L'UMP a déjà annoncé qu'après le vote de mardi, elle déposera un recours devant le Conseil constitutionnel. «Ce n'est pas terminé, parce que tant qu'une loi n'est pas promulguée, les choses ne sont pas faites», a assuré Christian Jacob.

Le mouvement «la manif pour tous», principal collectif d'opposants au mariage gai, a appelé à manifester dimanche et mardi, et a maintenu un appel à manifester le 26 mai.

Le patron de l'UMP, Jean-François Copé, a appelé ses militants à «participer en masse» à la manifestation de dimanche. Le Front national, le principal parti d'extrême droite, n'appelle pas formellement à manifester, mais enverra une «délégation».

La séance de nuit à l'Assemblée a été marquée par un moment surréaliste lorsque la mimique ironique d'un fonctionnaire, membre de l'équipe de la ministre de la Justice Christiane Taubira, durant l'intervention d'un parlementaire de l'opposition, a provoqué la fureur des députés UMP.

«Des coups de poing»

Ces derniers sont alors descendus en masse en bas de l'hémicycle pour se grouper près des bancs du gouvernement en hurlant «dehors, dehors!». Les huissiers ainsi que le ministre chargé des Relations avec le Parlement, Alain Vidalies, se sont interposés dans la plus totale confusion.

«Des coups de poing sont partis», a affirmé le député socialiste Bernard Roman. Une huissière a reçu un coup, selon des sources parlementaires.

«Soupir», «moquerie» ou «sourire de mauvaise qualité», les témoignages divergeaient sur ce qui a déclenché ce débordement d'une rare intensité.

M. Bartolone avait immédiatement condamné l'incident, révélateur de l'extrême tension régnant autour de cette réforme sociétale promise par le président socialiste François Hollande, mais combattue par les courants conservateurs. L'Église catholique, notamment, est vent debout contre l'extension du mariage et du droit à l'adoption aux couples homosexuels.

Auparavant, plusieurs députés UMP avaient quitté la séance pour aller rencontrer les quelques milliers de manifestants regroupés aux abords de l'Assemblée nationale.

Comme les soirs précédents, des incidents ont éclaté après la dispersion de la manifestation et la police a interpellé 70 à 80 personnes. Une nouvelle manifestation est prévue vendredi soir.

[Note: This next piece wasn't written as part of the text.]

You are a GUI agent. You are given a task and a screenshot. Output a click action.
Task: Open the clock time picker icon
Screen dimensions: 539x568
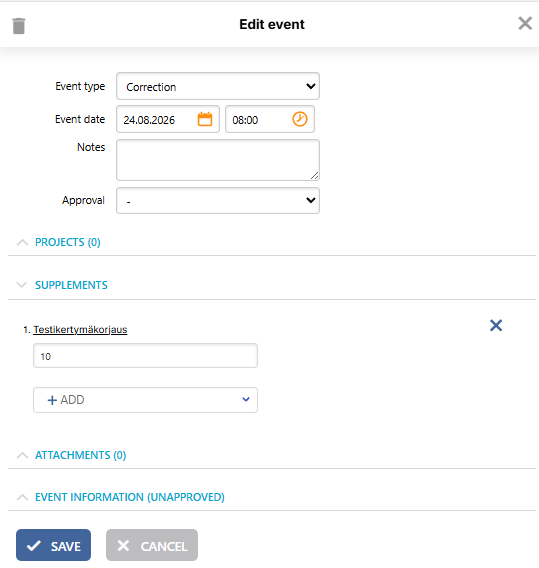coord(300,119)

La chef de file des antimariages pour tous, la médiatique Frigide Barjot, de plus en plus débordée par des éléments radicaux issus de l'extrême droite et du catholicisme intégriste, avait demandé au gouvernement de «mettre hors d'état de nuire les fauteurs de troubles» responsables des échauffourées.

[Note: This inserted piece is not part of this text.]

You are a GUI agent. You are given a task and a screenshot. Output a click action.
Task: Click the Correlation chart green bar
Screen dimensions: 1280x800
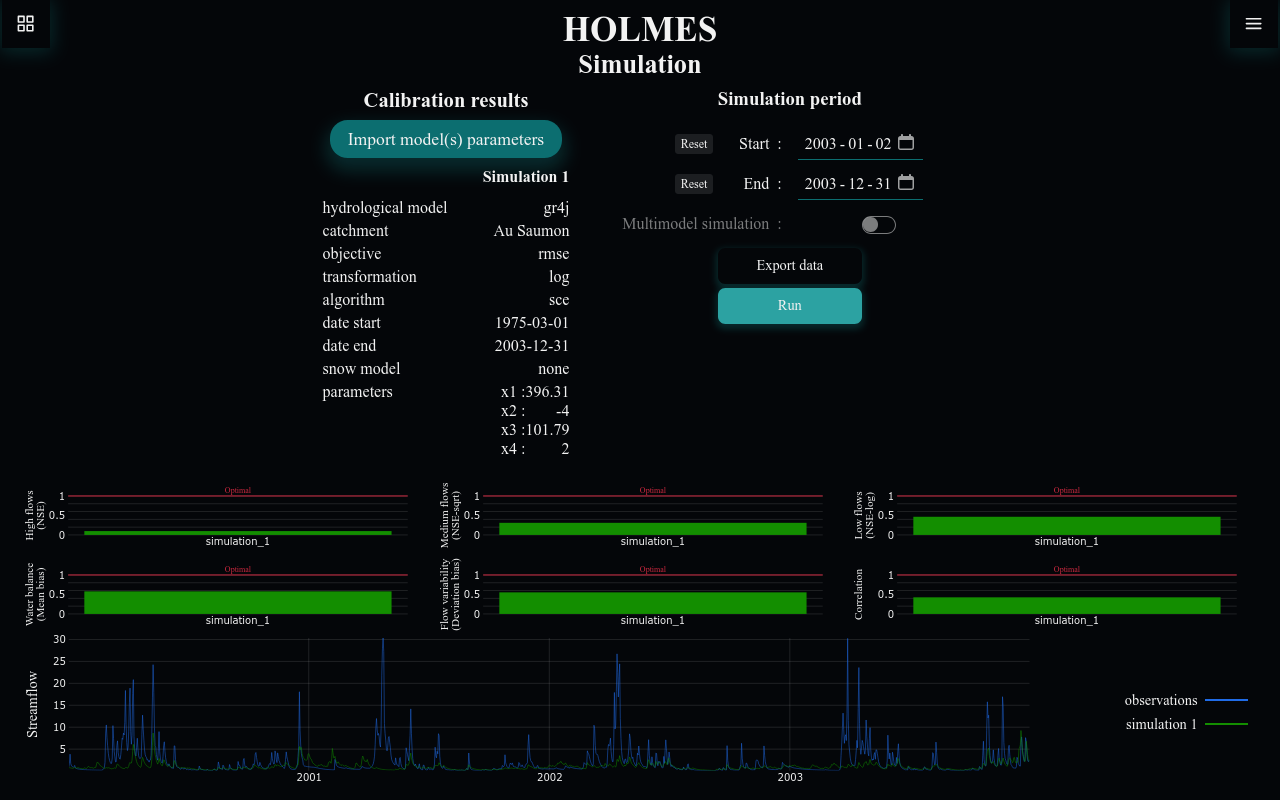coord(1066,604)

Bruno Le Roux, chef de file des députés socialistes, a assuré vendredi que les manifestants antimariage homosexuel étaient «doublement instrumentalisés», par l'opposition de droite et par des groupes extrêmes qui veulent «casser la démocratie, la manifestation et parfois des homosexuels».

Les signalements d'incidents homophobes se sont multipliés en France ces dernières semaines. Trois employés d'un bar gai du centre de Lille (nord) ont été légèrement blessés mercredi soir dans une agression menée par quatre hommes qui ont ensuite été interpellés.

Selon un dernier sondage BVA, les Français soutiennent en grande majorité le droit au mariage homosexuel (58%), mais demeurent opposés (53%) à la possibilité d'adoption pour les couples homosexuels.